Illumina and GRAIL Violated European Merger Law

European Commission fines companies for merging without approval.


  • Illumina, GRAIL consummate merger immediately after EC investigation began.
  • Commission to decide whether the companies must undo their merger, as the FTC did in April, finding it anticompetitive.
  • MoginRubin’s, Dan Mogin, Tim LaComb, and Jonathan Rubin last wrote about the merger and the FTC action HERE.
  • Attention Editors and Reporters:  To speak with an authority on competition law at MoginRubin, contact Sheilah Buack by email or by calling +1 619.687.6611.

The European Commission has fined Illumina €432 million ($483 million) and lodged a “symbolic” first-offense fine of €1,000 ($1,119) against GRAIL for consummating their merger without Commission approval, a breach of European Union merger control rules.

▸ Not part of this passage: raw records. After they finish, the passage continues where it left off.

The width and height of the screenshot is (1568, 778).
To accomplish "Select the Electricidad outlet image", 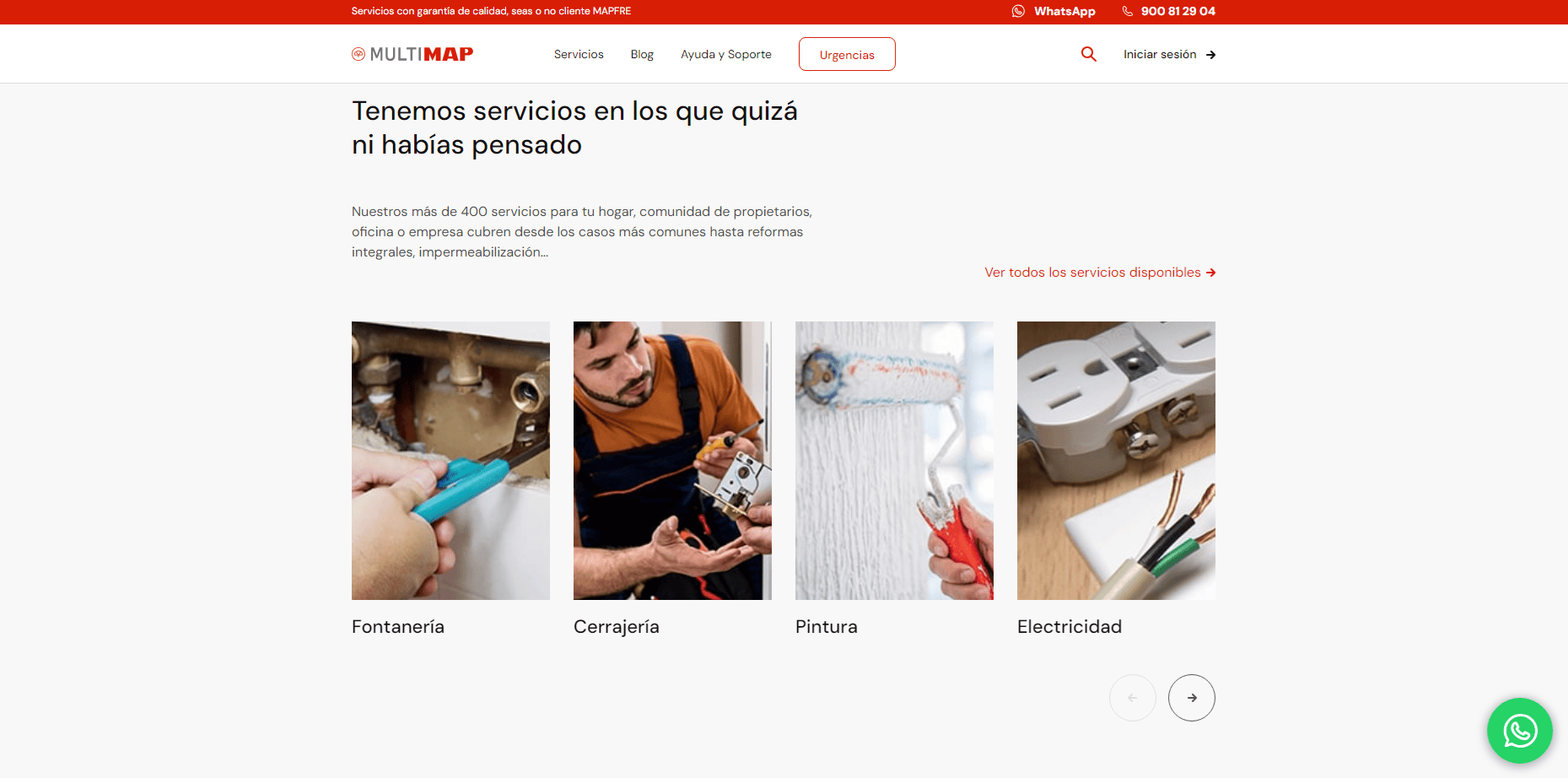I will pyautogui.click(x=1116, y=461).
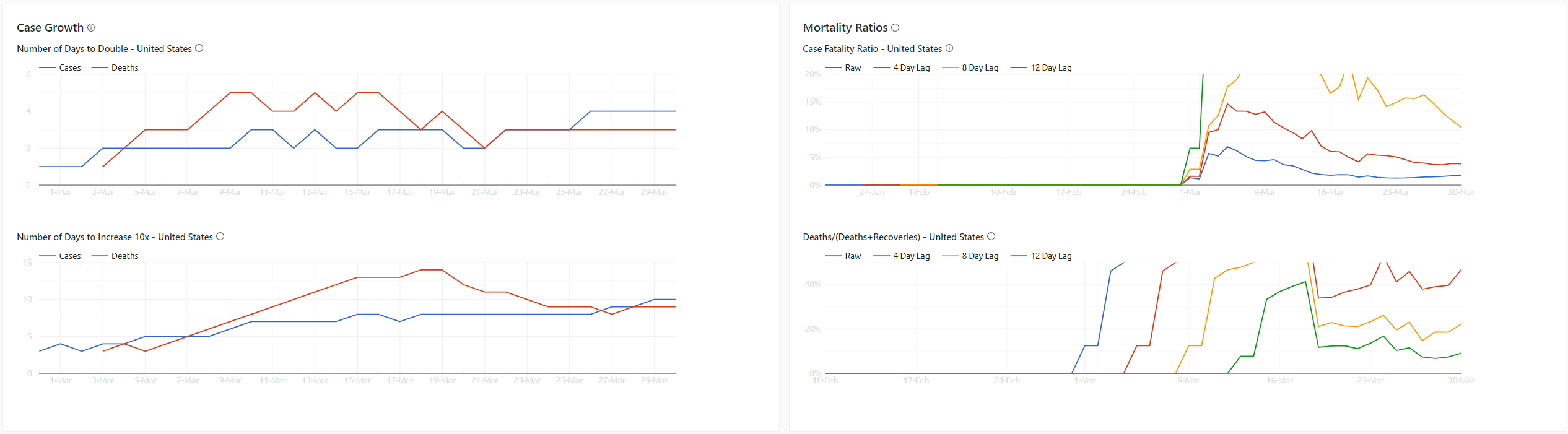Click the info icon beside Case Growth
The width and height of the screenshot is (1568, 434).
click(91, 28)
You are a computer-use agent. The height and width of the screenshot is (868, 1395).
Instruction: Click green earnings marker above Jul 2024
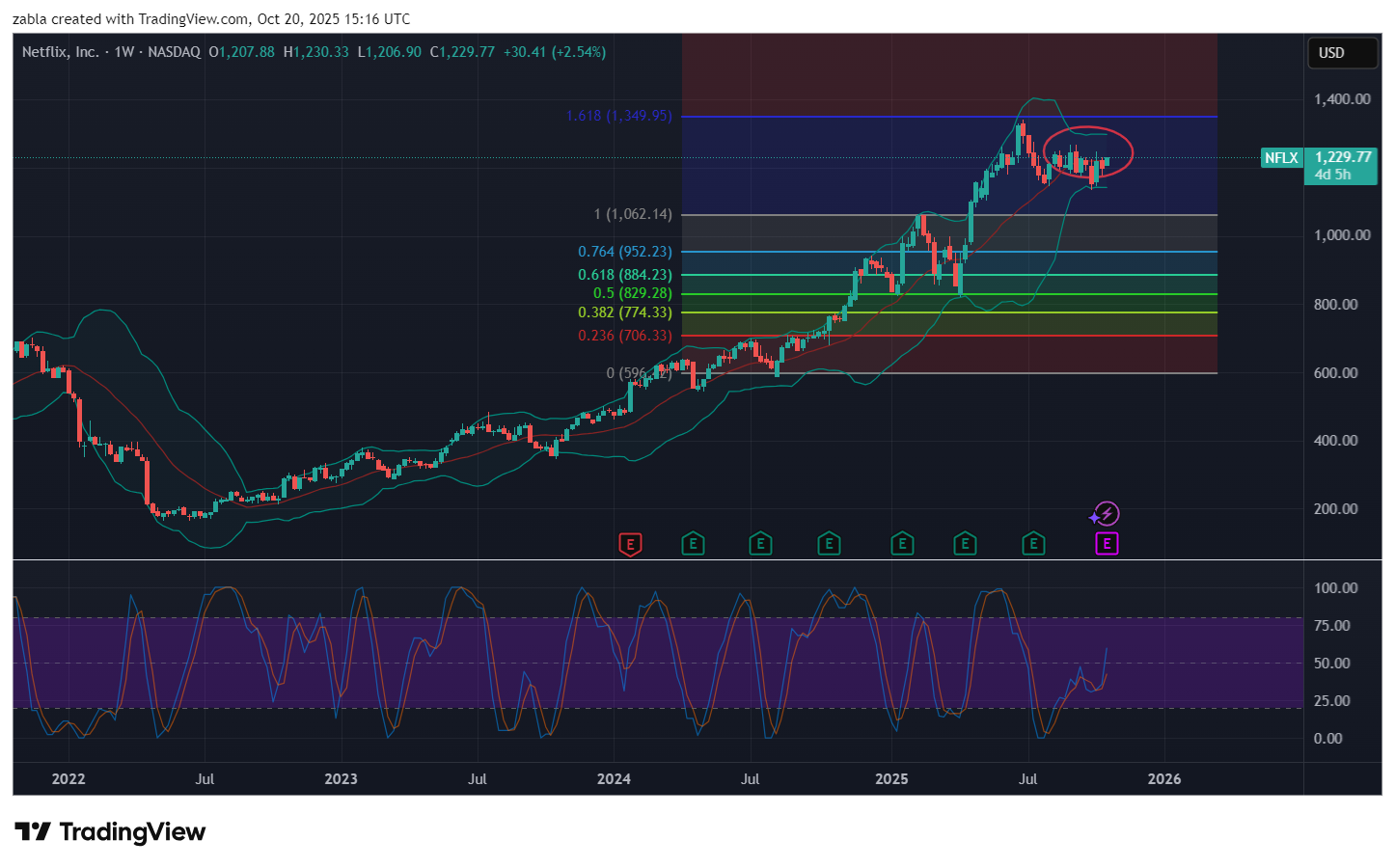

Next, the Commission will decide whether to unwind the deal, as the Federal Trade Commission did in April (See In Reversal of ALJ, FTC Commissioners Order Illumina to Unwind GRAIL Deal by Dan Mogin, Tim LaComb, and Jonathan Rubin).

The Commission opened an in-depth investigation into Illumina’s acquisition of GRAIL in July 2021 and blocked the deal as anticompetitive in September 2022. The Commission said it would stifle innovation and reduce the number of options in the emerging market for blood-based early cancer detection tests.

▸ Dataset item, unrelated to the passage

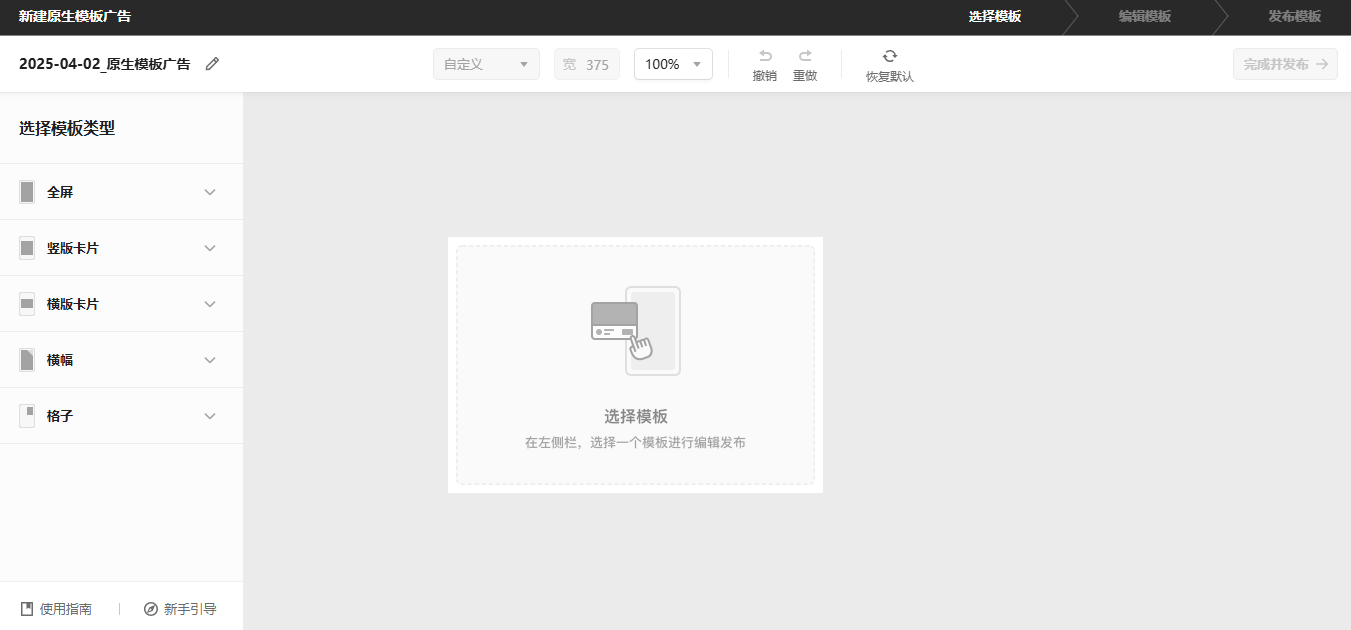Go to the 发布模板 step tab
This screenshot has height=630, width=1351.
click(x=1294, y=17)
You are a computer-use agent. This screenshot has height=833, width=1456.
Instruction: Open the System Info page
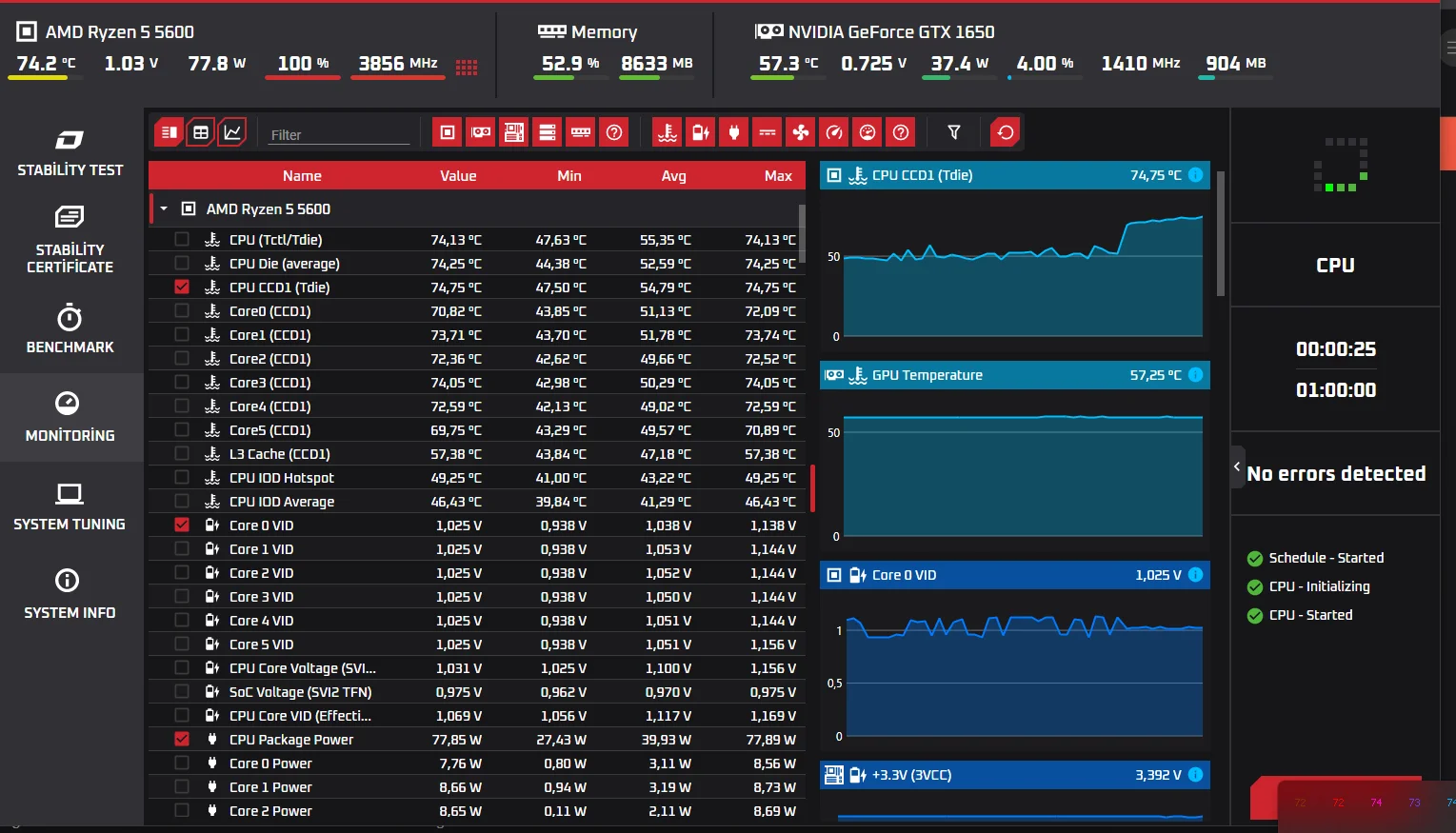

In the month following the start of the Commission’s investigation, however, Illumina announced it had completed the GRAIL acquisition. To further complicate matters, GRAIL merged with two wholly-owned subsidiaries of Illumina, which paid GRAIL shareholders for their shares. In July 2022, the Commission notified Illumina and GRAIL that they were in violation of the EU Merger Regulation.

On July 12, 2023, the Commission confirmed its preliminary view that Illumina and GRAIL intentionally breached the regulation’s standstill obligation. The Commission said that “by closing the transaction Illumina was able to exercise a decisive influence over GRAIL and it actually exercised it.”

Calling this a serious and unprecedented infringement that undermines the effective functioning of the EU merger control system, the Commission wrote:  “Illumina strategically weighed up the risk of a gun-jumping fine against the risk of having to pay a high break-up fee if it failed to takeover GRAIL. It also considered the potential profits it could obtain by jumping the gun, even if it were ultimately forced to divest GRAIL. It then intentionally decided to proceed and to close the deal while the Commission was still investigating the transaction that was ultimately prohibited.”